Comparative Neurogenomics & Epigenomics

The human brain is a fascinating example with numerous occurrences of evolutionary innovation at multiple levels: the unprecedented expansion of its size, the histological and structural remodeling, the molecular level changes such as gene and protein expression profiles. How did human brains achieve such dramatic evolutionary changes in a relatively short geological time is a long-standing question for many evolutionary biologists. In addition, it is becoming clear that some human specific phenotypic traits and disorders can be better understood by elucidating their evolutionary origins. We study the genomic and epigenomic modifications of human brains during evolution, and how they impacted specific traits and regulatory modules in brains. We recently completed a study of DNA methylation changes along human brain evolution. We are also interested in how epigenetic marks regulate and/or propagate traits such as cognition, neuropsychiatric disorder, and plasticity of human brains. Our current research includes epigenetic analysis of brains from schizophrenia patients.

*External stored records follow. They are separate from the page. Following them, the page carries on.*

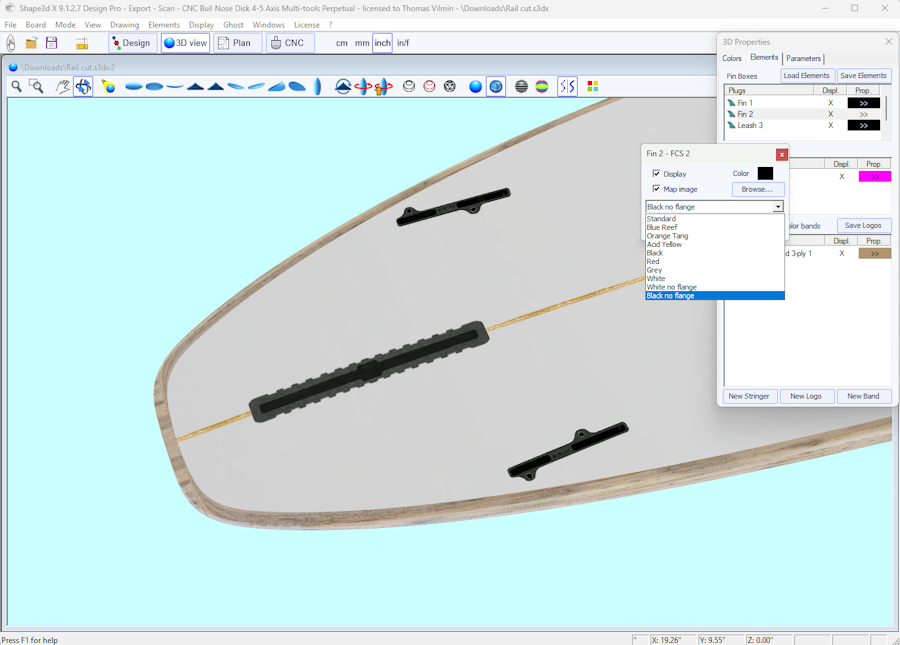Toggle Fin 1 display X mark
Screen dimensions: 900x645
click(x=830, y=103)
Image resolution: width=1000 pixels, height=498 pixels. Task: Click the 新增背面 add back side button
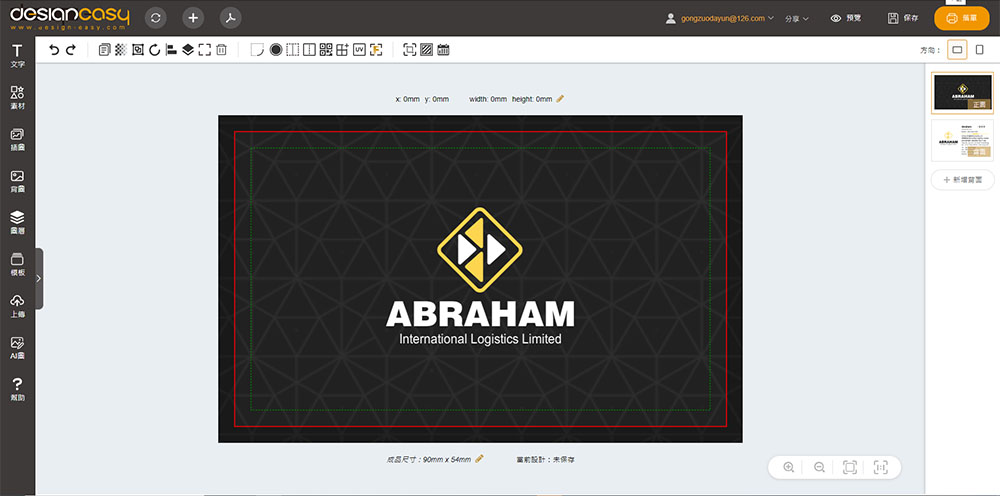pos(962,180)
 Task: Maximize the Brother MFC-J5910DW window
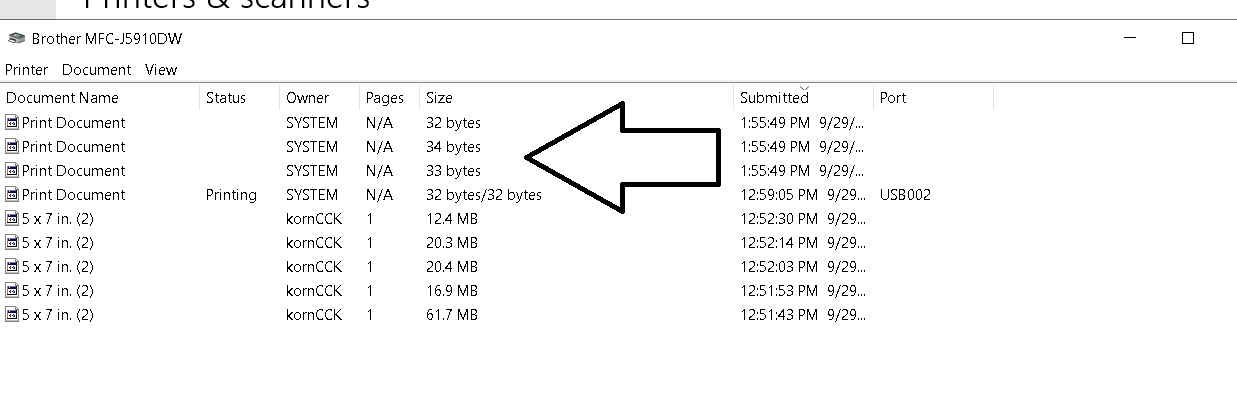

We also utilize naturally occurring variation of molecular and phenotypic traits of primate brains to understand principles of brain development and evolution. Primate brains represent a compelling example of co-evolution between brain size and life history traits. Primate brain sizes vary dramatically among species (see the Figure of primate brains). There are robust relationships between phenotypic traits of primate brains and cognition, lifespan, gestation length, time to maturity, and other life history traits. The strong co-variation in size, pace of development, coupled with brain plasticity allow each species to adapt to a variety of social and ecological environments. As such, adult primate brains may reflect an accumulated ‘record’ of genome-environment interaction throughout the life history of individuals that is shaped by species-specific evolutionary adaptations. To understand these interactions, we use genomic and epigenomic methods to study primate brains.